I saw that argument was useless and said no more; there is no use arguing with a man who can multiply anything by the square root of minus one.

Chapter 5—The Girl In The Garden

FOR some time I had been aware that I was in the house of Mintep, the king, and that the country was called Vepaja. Jong, which I had originally thought to be his name, was his title; it is Amtorian for king. I learned that Duran was of the house of Zar and that Olthar and Kamlot were his sons; Zuro, one of the women I had met there, was attached to Duran; the other, Alzo, was attached to Olthar; Kamlot had no woman. I use the word attached partially because it is a reasonably close translation of the Amtorian word for the connection and partially because no other word seems exactly to explain the relationship between these men and women.

They were not married, because the institution of marriage is unknown here. One could not say that they belonged to the men, because they were in no sense slaves or servants, nor had they been acquired by purchase or feat of arms. They had come willingly, following a courtship, and they were free to depart whenever they chose, just as the men were free to depart and seek other connections; but, as I was to learn later, these connections are seldom broken, while infidelity is as rare here as it is prevalent on earth.

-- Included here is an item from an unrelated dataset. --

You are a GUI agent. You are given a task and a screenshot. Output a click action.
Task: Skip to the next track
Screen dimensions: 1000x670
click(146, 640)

Each day I took exercise on the broad veranda that encircled the tree at the level upon which my apartment was located; at least, I assumed that it encircled the tree, but I did not know, as that portion assigned to me was but a hundred feet long, a fifteenth part of the circumference of the great tree. At each end of my little segment was a fence. The section adjoining mine on the right appeared to be a garden, as it was a mass of flowers and shrubbery growing in soil that must have been brought up from that distant surface of the planet that I had as yet neither set foot upon nor seen. The section on my left extended in front of the quarters of several young officers attached to the household of the king. I call them young because Danus told me they were young, but they appear to be about the same age as all the other Amtorians I have seen. They were pleasant fellows, and after I learned to speak their language we occasionally had friendly chats together.